PROVIDED DATA Block Start

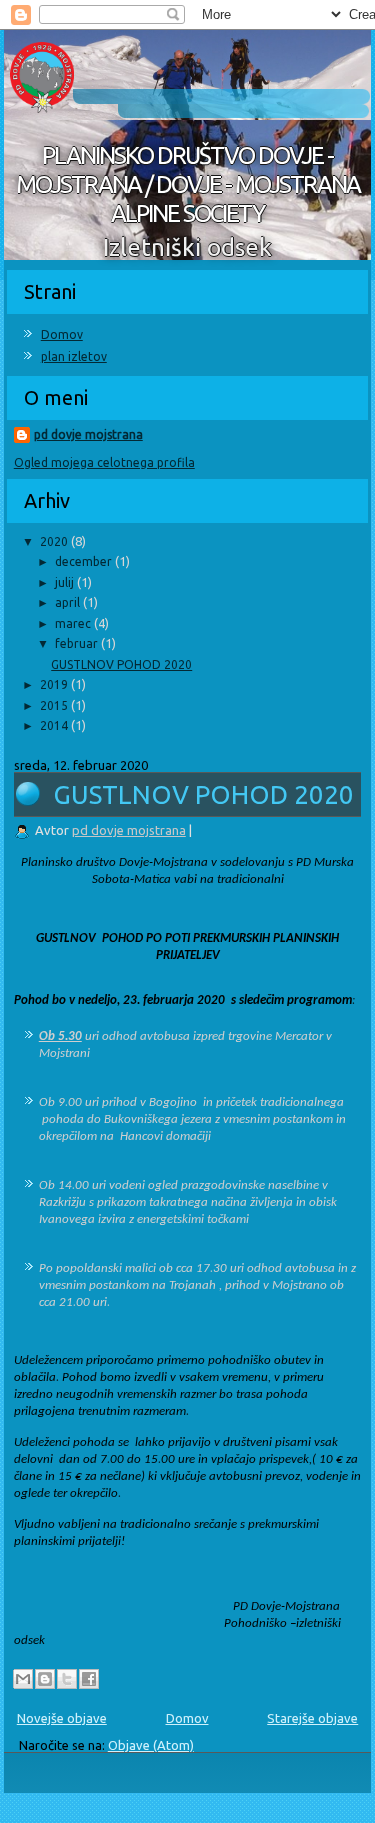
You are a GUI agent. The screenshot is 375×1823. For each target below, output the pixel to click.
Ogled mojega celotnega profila (104, 462)
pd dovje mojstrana (88, 434)
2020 (55, 541)
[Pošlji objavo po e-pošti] (23, 1679)
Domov (62, 334)
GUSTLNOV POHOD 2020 (121, 664)
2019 (55, 684)
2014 (55, 725)
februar (78, 643)
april (69, 602)
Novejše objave (62, 1718)
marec (74, 623)
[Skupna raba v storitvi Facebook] (89, 1679)
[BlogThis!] (45, 1679)
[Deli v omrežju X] (67, 1679)
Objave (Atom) (151, 1745)
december (85, 561)
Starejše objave (312, 1718)
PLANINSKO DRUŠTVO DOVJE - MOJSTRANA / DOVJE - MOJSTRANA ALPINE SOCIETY (188, 184)
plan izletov (74, 356)
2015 (55, 705)
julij (66, 582)
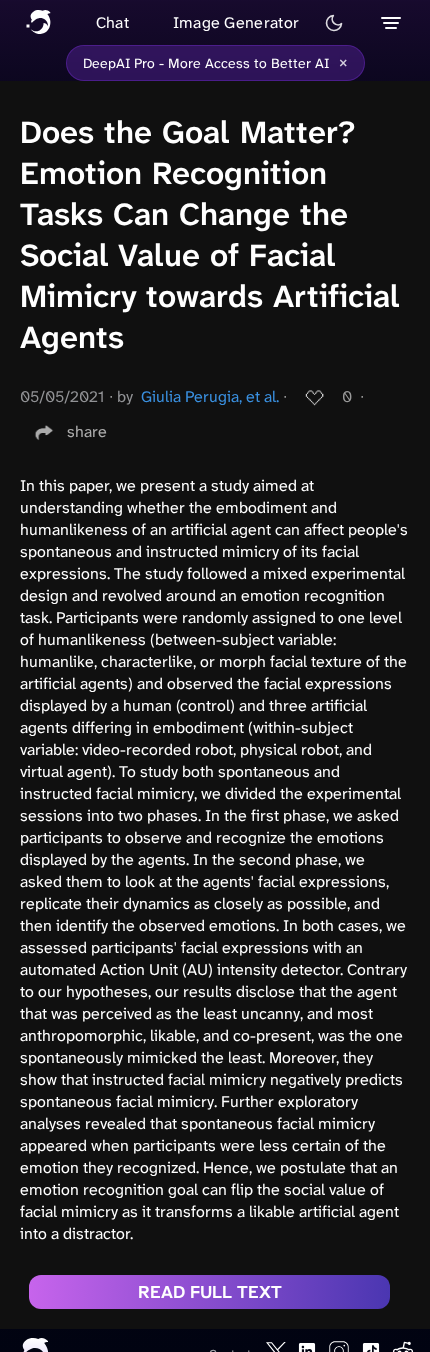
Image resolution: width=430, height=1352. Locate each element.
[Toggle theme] (334, 23)
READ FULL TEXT (210, 1292)
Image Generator (236, 22)
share (87, 431)
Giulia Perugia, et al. (210, 396)
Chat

PROVIDED DATA Block End

HOW TO COMPLETE THIS TASK - For the records above, give every line again exactly and skip the pictures.

RESULT OF THE EXERCISE -
You are a GUI agent. The screenshot is 375×1823. For each target below, output the pixel to click.
Ogled mojega celotnega profila (104, 462)
pd dovje mojstrana (88, 434)
2020 (55, 541)
[Pošlji objavo po e-pošti] (23, 1679)
Domov (62, 334)
GUSTLNOV POHOD 2020 (121, 664)
2019 (55, 684)
2014 (55, 725)
februar (78, 643)
april (69, 602)
Novejše objave (62, 1718)
marec (74, 623)
[Skupna raba v storitvi Facebook] (89, 1679)
[BlogThis!] (45, 1679)
[Deli v omrežju X] (67, 1679)
Objave (Atom) (151, 1745)
december (85, 561)
Starejše objave (312, 1718)
PLANINSKO DRUŠTVO DOVJE - MOJSTRANA / DOVJE - MOJSTRANA ALPINE SOCIETY (188, 184)
plan izletov (74, 356)
2015 (55, 705)
julij (66, 582)
Image resolution: width=430, height=1352. Locate each element.
[Toggle theme] (334, 23)
READ FULL TEXT (210, 1292)
Image Generator (236, 22)
share (87, 431)
Giulia Perugia, et al. (210, 396)
Chat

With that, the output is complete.